Der Ukrainer Selenskyj wirft Russland vor, den Damm zerstören zu wollen


Der ukrainische Präsident Wolodymyr Selenskyj hat Russland beschuldigt, die Sprengung eines riesigen Damms geplant zu haben, der einen Teil der Südukraine überfluten würde, während seine Streitkräfte sich darauf vorbereiten, Moskaus Truppen in einer der wichtigsten Schlachten des Krieges aus Cherson zu vertreiben.

In einer Fernsehansprache am späten Freitag sagte Selenskyj, die russischen Streitkräfte hätten Sprengstoff in den riesigen Nova-Kakhovka-Staudamm gepflanzt, der einen riesigen Stausee zurückhält, der einen Großteil der Südukraine dominiert, und planten, ihn in die Luft zu sprengen.

„Jetzt muss jeder auf der Welt energisch und schnell handeln, um einen neuen russischen Terroranschlag zu verhindern. Die Zerstörung des Damms würde eine Katastrophe großen Ausmaßes bedeuten“, sagte er.

Russland beschuldigte Kiew Anfang dieser Woche, den Damm mit Raketen zu beschießen und zu planen, ihn zu zerstören, was ukrainische Beamte als Zeichen dafür bezeichneten, dass Moskau ihn in die Luft sprengen und Kiew beschuldigen könnte. Keine Seite legte Beweise vor, um ihre Behauptungen zu untermauern.

Der gewaltige Fluss Dnjepr durchschneidet die Ukraine und ist stellenweise mehrere Kilometer breit. Der Bruch des Staudamms aus der Sowjetzeit, der von Russland kontrolliert wird, würde eine Mauer aus verheerendem Hochwasser über einen Großteil der Region Cherson entfesseln, die die ukrainischen Streitkräfte hoffen, in einem großen Vormarsch zurückzuerobern.

Es würde auch das Kanalsystem zerstören, das einen Großteil der Südukraine bewässert, einschließlich der Krim, die Moskau 2014 beschlagnahmt hat.

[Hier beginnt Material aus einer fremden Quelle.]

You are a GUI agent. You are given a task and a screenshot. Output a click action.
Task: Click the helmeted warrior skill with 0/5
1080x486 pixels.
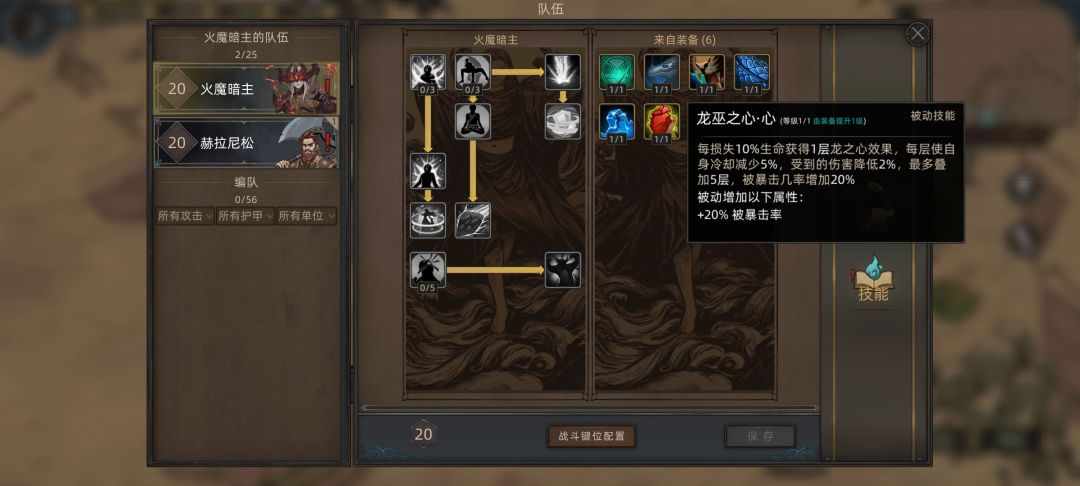coord(428,270)
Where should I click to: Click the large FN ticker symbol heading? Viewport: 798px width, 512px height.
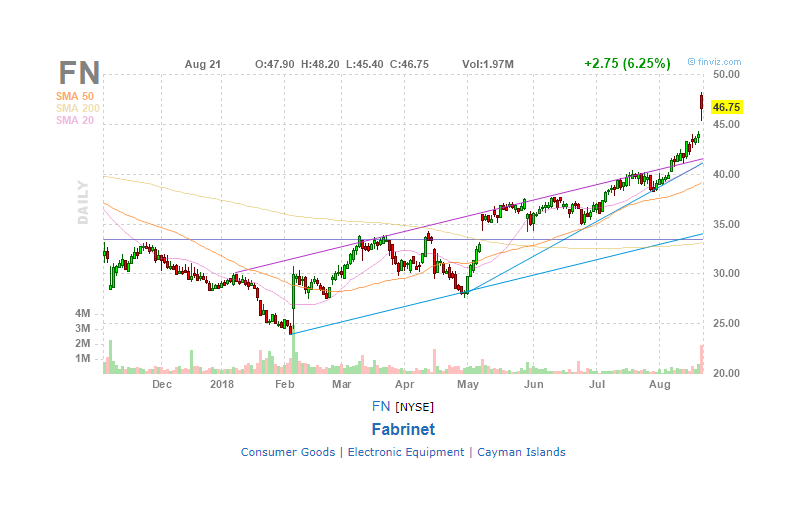pyautogui.click(x=79, y=73)
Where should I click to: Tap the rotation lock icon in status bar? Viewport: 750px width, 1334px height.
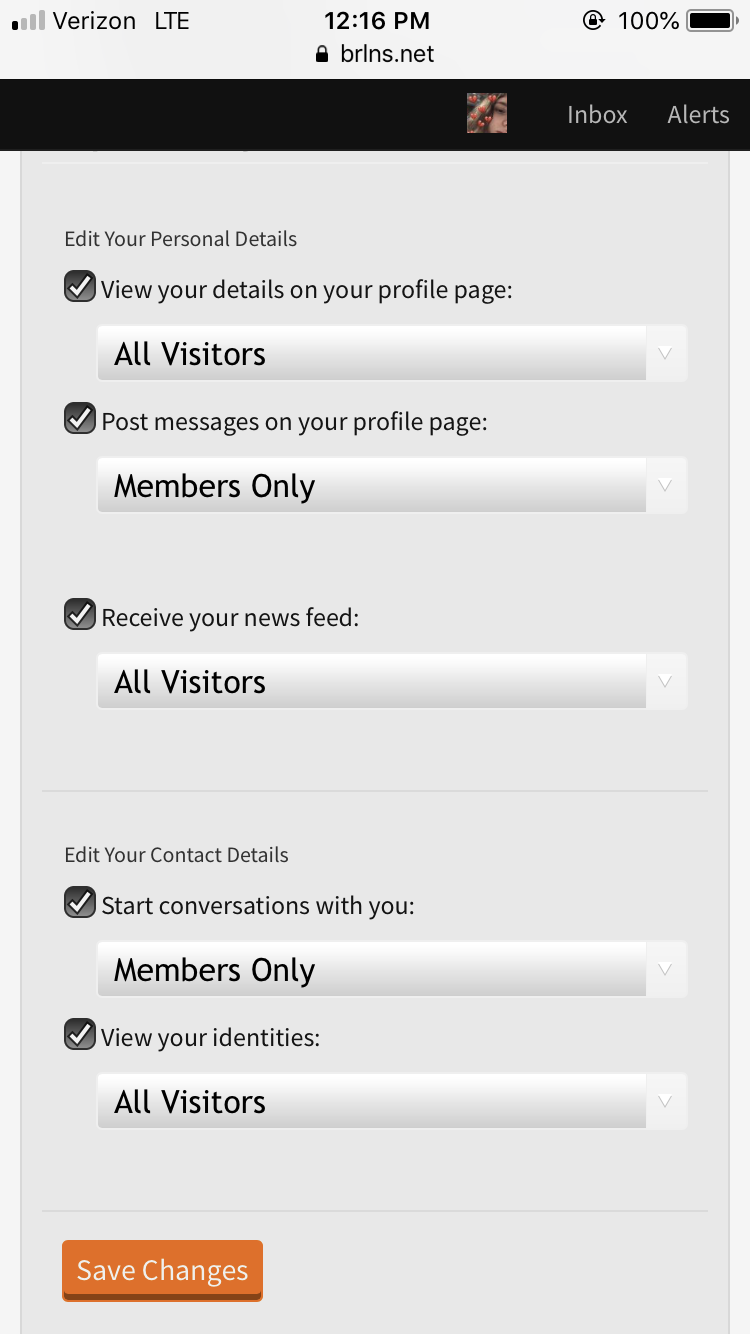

Zelenskyy sagte, dass die Unterbrechung der Wasserversorgung im Süden auch die Kühlsysteme des Kernkraftwerks Zaporizhzhia, Europas größtem, beeinträchtigen könnte.

Er forderte die Staats- und Regierungschefs der Welt auf, deutlich zu machen, dass die Sprengung des Damms „genau wie der Einsatz von Massenvernichtungswaffen“ behandelt würde, mit ähnlichen Folgen wie denen, die drohen, wenn Russland nukleare oder chemische Waffen einsetzt.

Kirill Stremousov, ein von Russland eingesetzter Beamter im besetzten Teil der ukrainischen Region Cherson, wies am Freitag Behauptungen, Russland habe mit dem Abbau des Staudamms begonnen, als „falsch“ zurück, berichtete die staatliche Nachrichtenagentur RIA.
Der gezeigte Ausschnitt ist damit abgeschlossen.